Trust busters in virtual/remote teams

Remote and virtual teams have chronic ailments. These ailments exist in almost all teams of this nature. The goal of this post is to point out the most severe generic impediments to provide a context for readers interested in this common organizational configuration.

 

  • Hidden Agendas around control

Hidden control agendas are based on who tells whom what to do, which site is strategic and which site is tactical, and who is the dog that wags the tail.

Over time, the stronger more controlling sites gets the sexy work, the budget and the senior management patronage so necessary for long term growth of the local site. The other sites whither and are downsized, or are relegated to boring continuous engineering.

 

  • Transparency

Most remote sites have more internal transparency to one another than they have towards other sites. It is a type of local patriotism.

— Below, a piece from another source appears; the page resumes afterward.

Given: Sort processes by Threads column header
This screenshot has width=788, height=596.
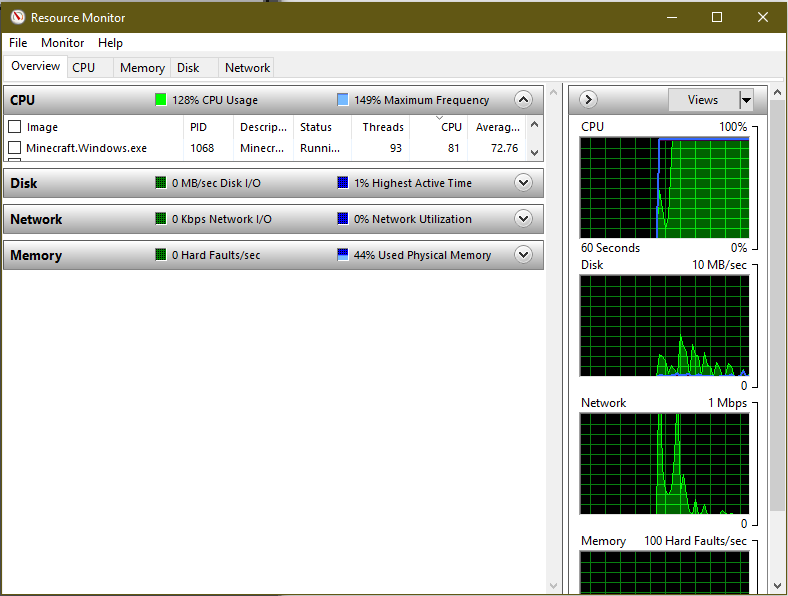Looking at the screenshot, I should 382,127.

Information that is shared internally within a site may not be as freely shared with members of another site.

And to be even more blunt, transparency between remote sites is are rare as democracy in the developing world, Middle East and Africa. Transparency is often viewed as weaknesses, in the Darwinian struggle between sites.

 

  • Competency

Various sites tend to have very different competencies. US based sites are close to the market; Israel based sites are highly innovative; India sites are very flexible; Japanese sites have unique customer intimacy, and the list goes on and on.

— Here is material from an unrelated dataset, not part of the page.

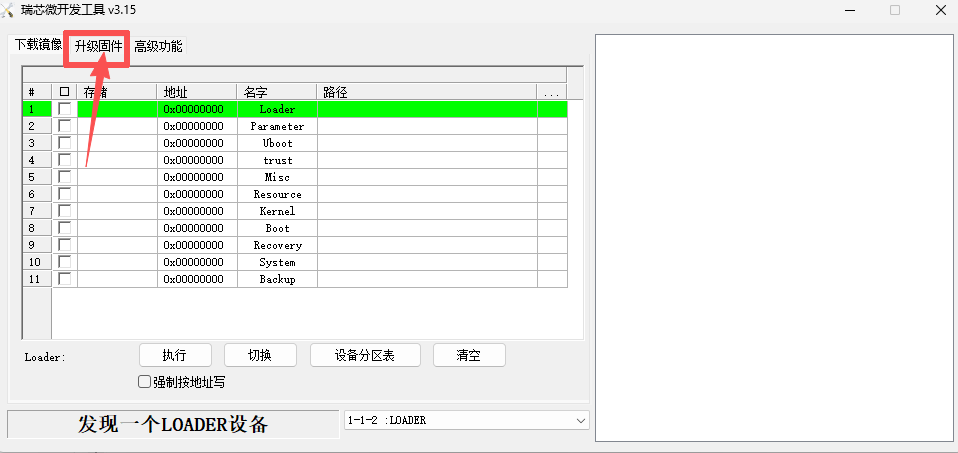The image size is (958, 453).
Task: Check the Kernel row checkbox
Action: 65,211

The lack of trust between the sites often  reflects the tension between the competencies; for example the Japanese site will obsess about what the client asks for. whilst the Israeli site will focus on what the client “really needs”, whilst the American site will try to ensure that the demands of the Japanese don’t divert the product from an agreed upon (American) product road map.

 

And a final comment. There is very important work to do in order to enhance the individual skill of the remote/virtual team member. Nevertheless it is important to carry around individual skill enhancement  within a context of the trust-busting environment in which ALL remote teams function, so as not to saddle the individual with the burden of the organizational design.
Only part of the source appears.